_WHAT THIS TASK INVOLVES_: In the listing below, locate the lines that hold "icon" and copy them.

_AVAILABLE RECORDS_:

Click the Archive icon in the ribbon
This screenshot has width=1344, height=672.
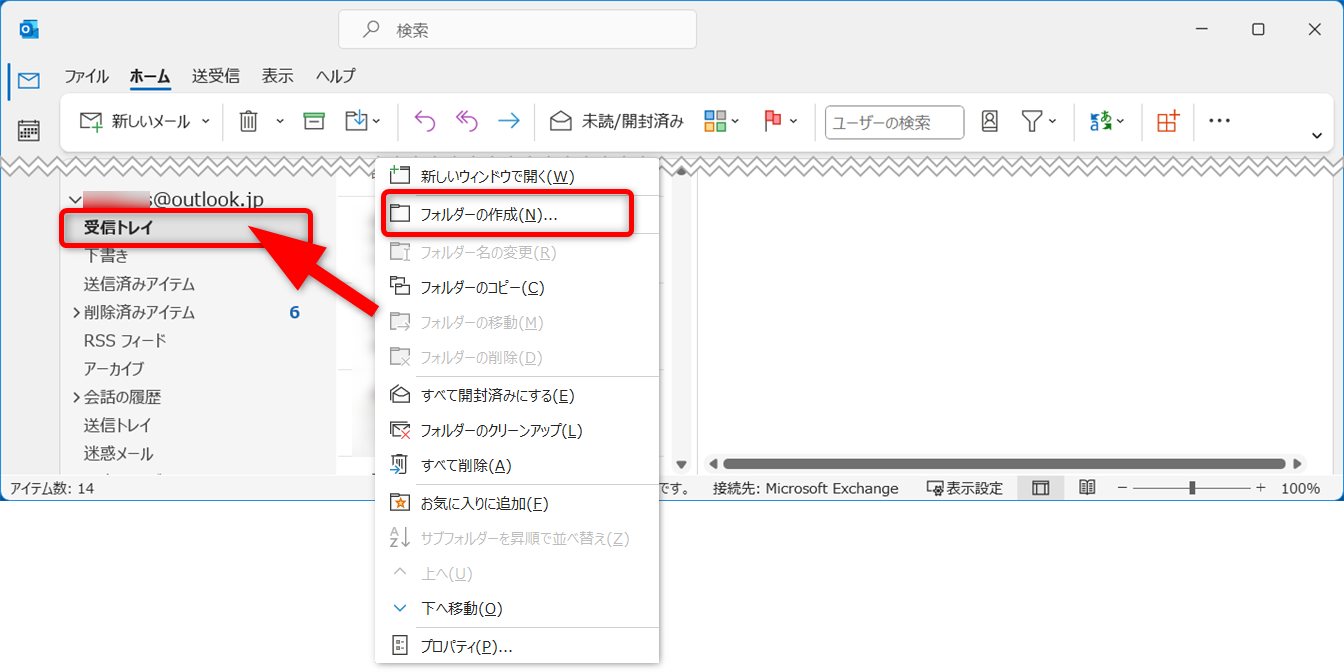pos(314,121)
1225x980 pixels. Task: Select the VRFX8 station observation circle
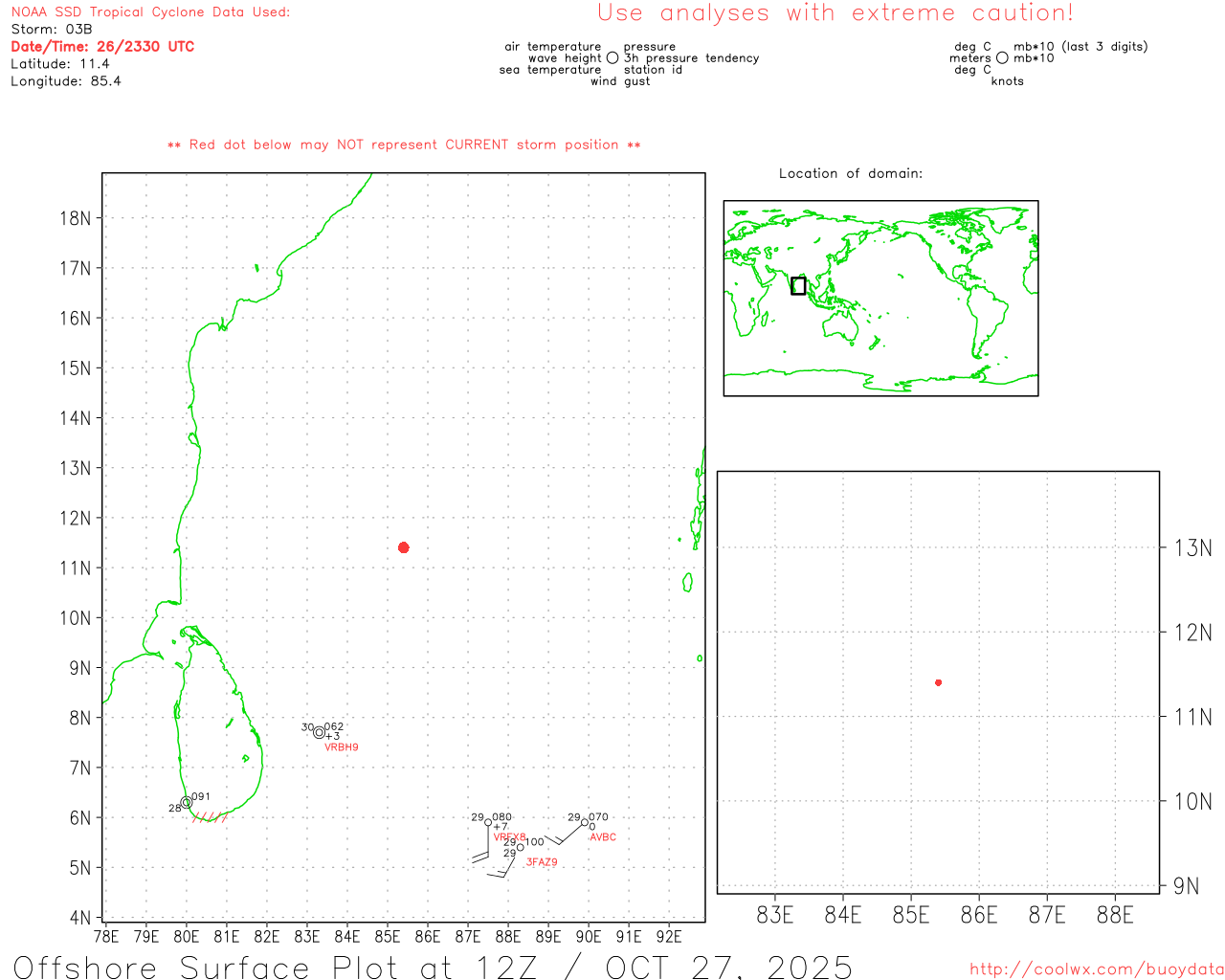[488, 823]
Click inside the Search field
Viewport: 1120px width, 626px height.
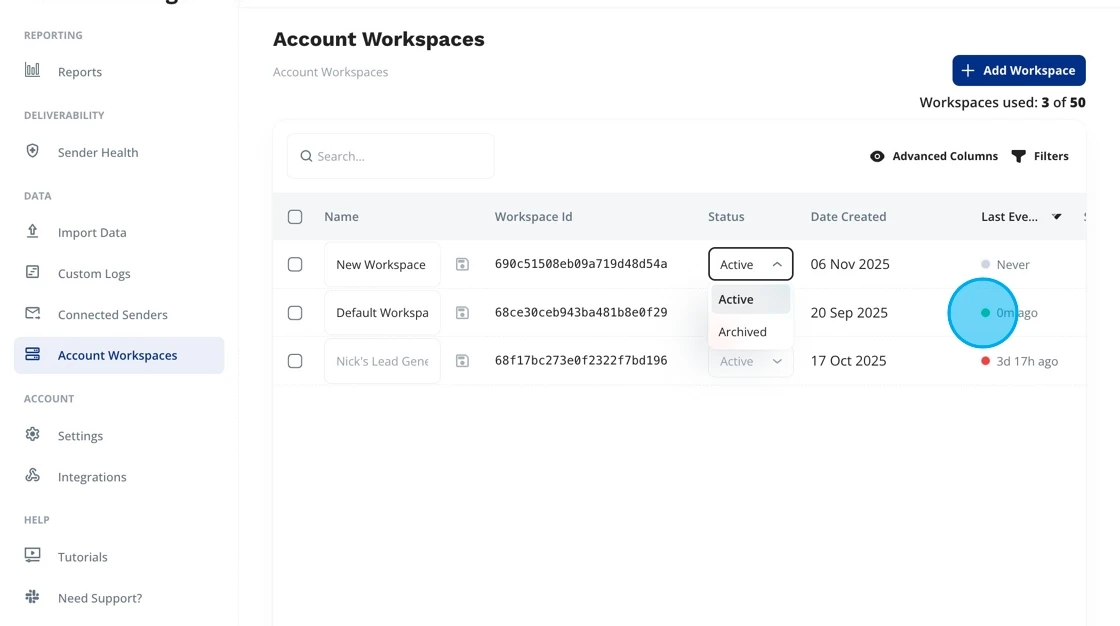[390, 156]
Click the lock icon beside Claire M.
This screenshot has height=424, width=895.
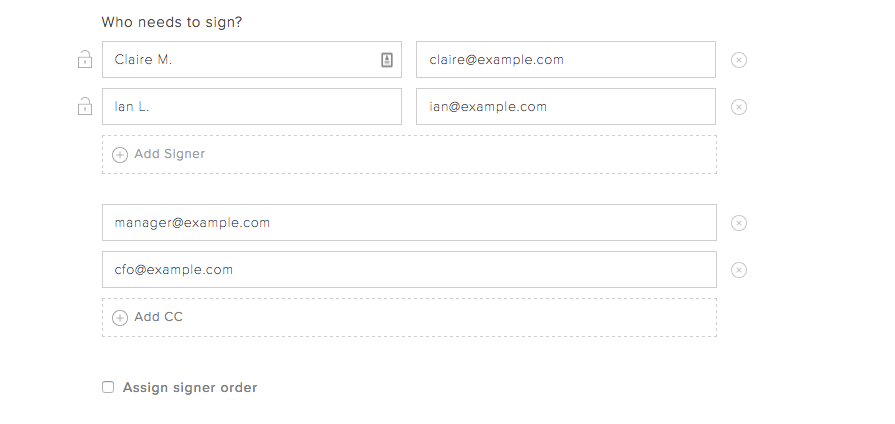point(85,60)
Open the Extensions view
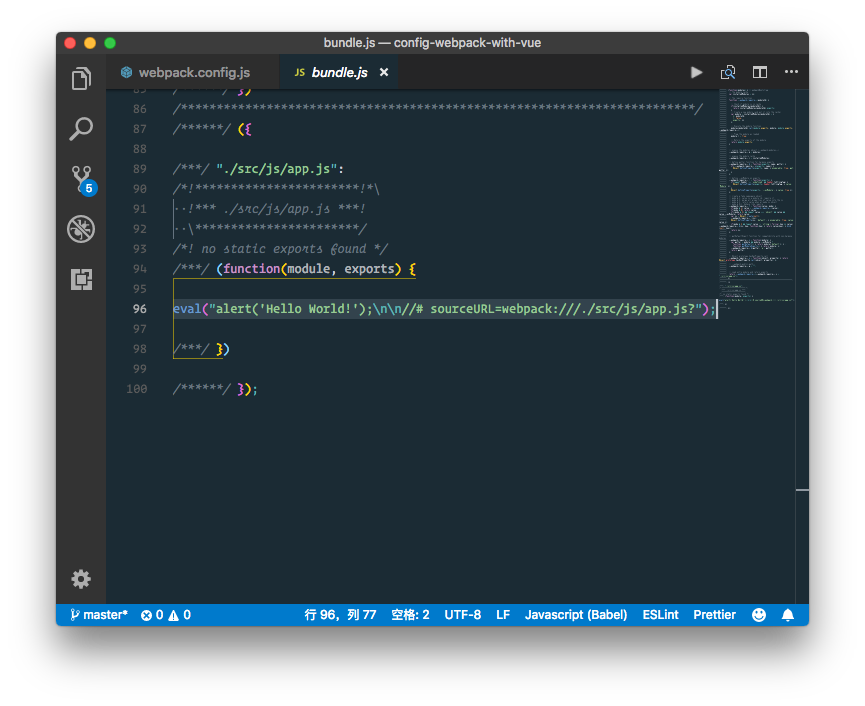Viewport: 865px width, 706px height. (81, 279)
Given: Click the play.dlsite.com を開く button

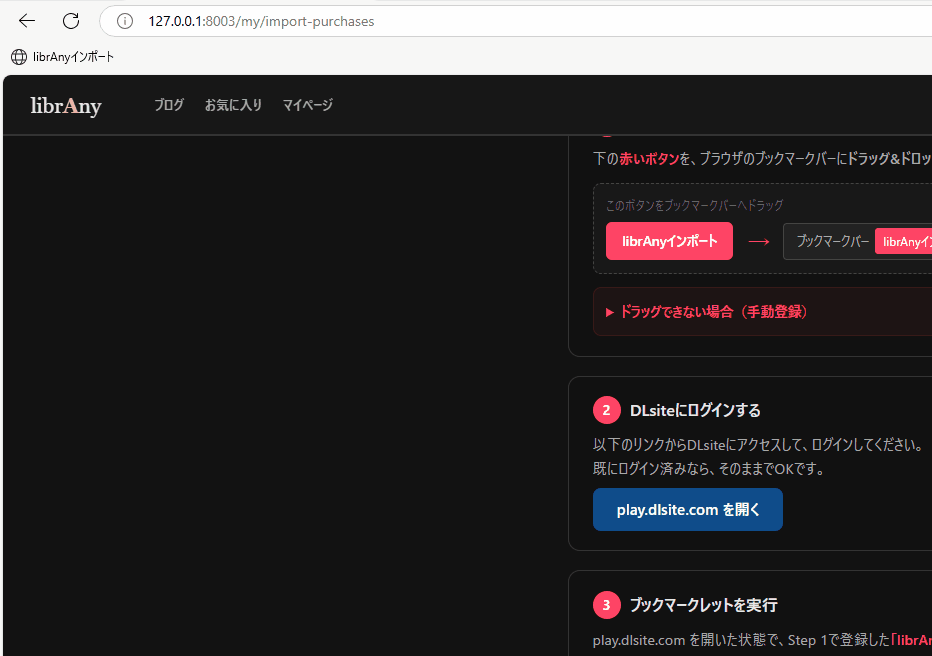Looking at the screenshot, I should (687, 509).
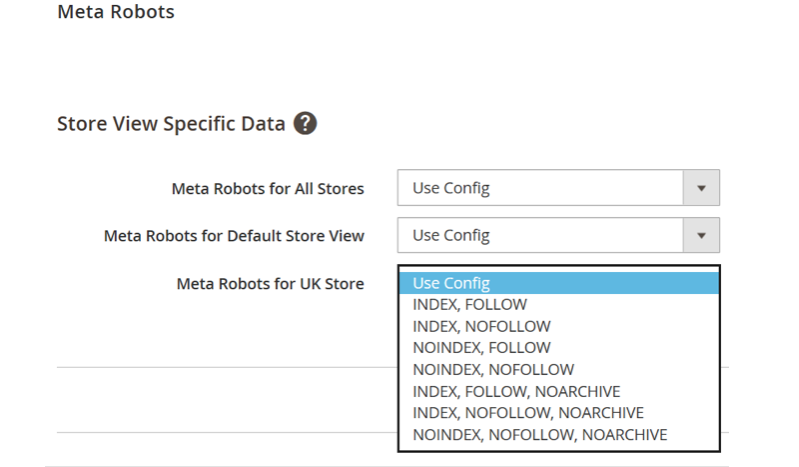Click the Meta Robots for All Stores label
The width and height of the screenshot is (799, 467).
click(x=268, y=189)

_EXERCISE RESULT_:
Click the Archive icon in the ribbon
Click the lock icon beside Claire M.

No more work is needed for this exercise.